Meu dentista viajou para um congresso bem quando quebrei um pedacinho do pré-molar (bruxismo, muito sexy) e me indicaram um do tipo "badalado". Agora, me explica que tipo de ser humano escolhe um profissional por essa alcunha? Como era perto, tinha horário e eu estava com pressa, acabei indo. Mentira: moça caipira e brega que sou, sempre fico achando que "the badalado" é aquele melhor do mundo, que vai revolucionar minha existência. Coitada.

A sala de espera (misto de suíte presidencial parisiense com café metido da Vila Nova) abarcava os seguintes momentos: pastas na mesinha de centro exibindo celebridades que "também se tratavam ali" (fotografadas levando broca na boca com a maquiagem devidamente feita e patrocínio de loja do Cidade Jardim), um maître (oi?) que de cinco em cinco minutos me oferecia delicinhas feitas pela Dona Juju (uma das regras do marketing: tudo é personalizado, íntimo e carinhoso), uma hostess "acabei de sair do curso gestão em pessoas", que sorria até o esfíncter fazer eco enquanto repetia "nem uma tacinha?" (oi? eu queria consertar o dente e não ser entrevistada pelo Amaury na pista).
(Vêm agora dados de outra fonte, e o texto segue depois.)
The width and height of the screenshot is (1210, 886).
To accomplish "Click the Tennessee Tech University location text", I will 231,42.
E, por fim, uma TV de zilhões de polegadas apresentava uma cúpula de gênios da saúde bucal em ação. Eles analisavam mandíbulas computadorizadas gigantes e tridimensionais que rodopiavam no ar, apertando os olhos, franzindo testas (miopia?), como se deles dependesse toda a população desempregada da Grécia. Que preguiça!
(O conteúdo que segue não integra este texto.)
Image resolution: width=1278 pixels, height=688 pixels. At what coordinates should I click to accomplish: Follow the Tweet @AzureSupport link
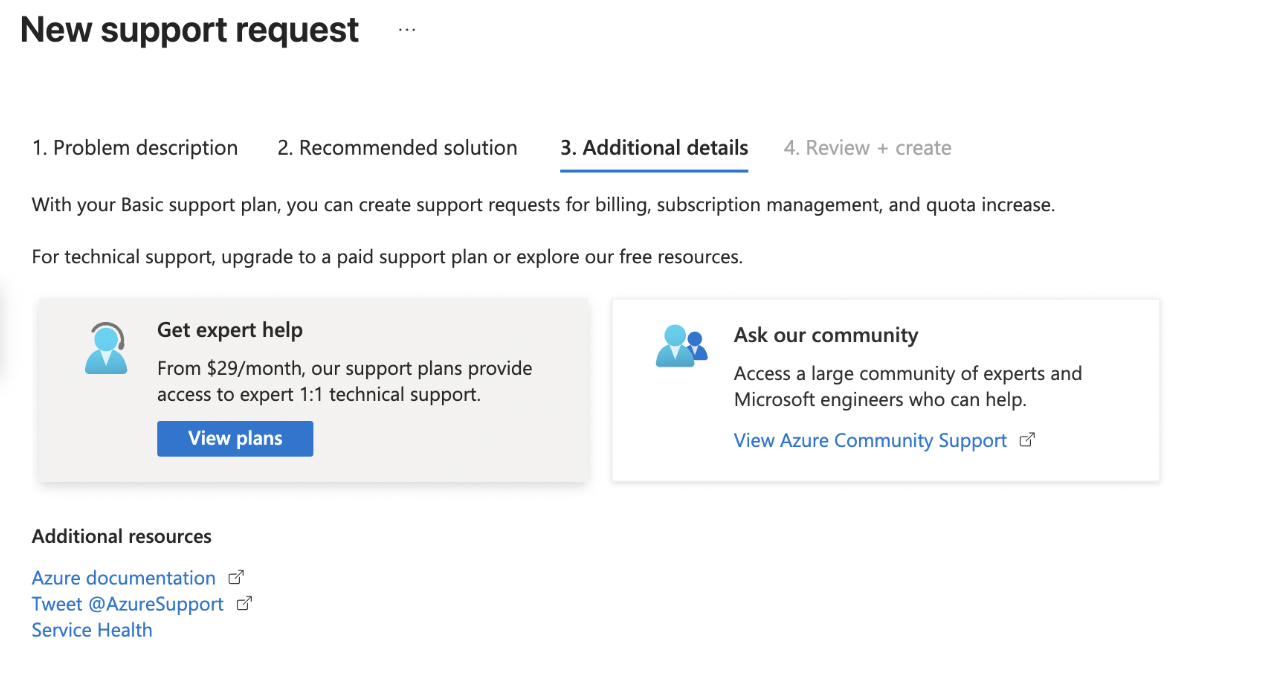click(128, 604)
Horas depois (me mapearam tanto que eu estava vendo a hora que cismariam com minha pinta na virilha) eu sou levada para uma salinha com mais quadros de celebridades: "Não aconselhamos a senhora a arrumar um dente, mas sim TODOS, a um custo de 78 mil reais". Eu estaria cem vezes mais segura às duas da manhã num beco escuro do Capão Redondo. Saí correndo. Mas calma, que não acaba aqui. Sou um tipinho estranho que aproveita as férias pra marcar médicos e acabei pedindo indicações também de nutricionista e dermatologista. Desta vez, deixando claro que eu não queria mais uma pousada roteiros de charme feat. balada na Vila Olímpia. Não adiantou: virou moda ser médico da moda, eles estão por toda parte exibindo mais aparições na TV que diplomas. Talvez porque estudei marketing, talvez porque o cínico desconfia até da mãe quando muito carinhosa, peguei verdadeiro horror a esse fenômeno (ah, se eles soubessem que tá popularizando!) chamado "doutor showman". Gourmetizaram a saúde e vai ver por isso os circos estejam falindo.
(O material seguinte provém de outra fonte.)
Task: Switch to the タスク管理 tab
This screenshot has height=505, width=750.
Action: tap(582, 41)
Resumindo, pra não escrever mais do mesmo (são todos iguais): o nutricionista me atendeu com roupa de pilates, sentado num colchonete e explicou que precisava conhecer de verdade a Tatiana (errou o nome), pois não acreditava na consulta superficial. Contei a ele (e a sua entourage) tudo o que eu havia comido desde 1985 e tudo o que eu comeria até 2038. Falei de antidepressivos, compulsões, sonhos e dores na alma. Duas horas e muitos reais depois, eles me imprimiram A MESMA dieta que deram a um amigo meu (homem, mais alto, mais gordo, mais novo). Já a dermatologista falou 42 minutos sobre a importância do preenchimento e do botox e não resolveu o meu problema de manchas de sol (motivo pelo qual eu fui). A palavra "badalado" quer dizer: você paga a mais pra se sentir pertencendo a uma coisa ridícula com pessoas ridículas e ocultar por segundos a sua origem caipira que (com mais maturidade você finalmente entende) é a única coisa boa que você realmente tem e que te diferencia dessa lama toda.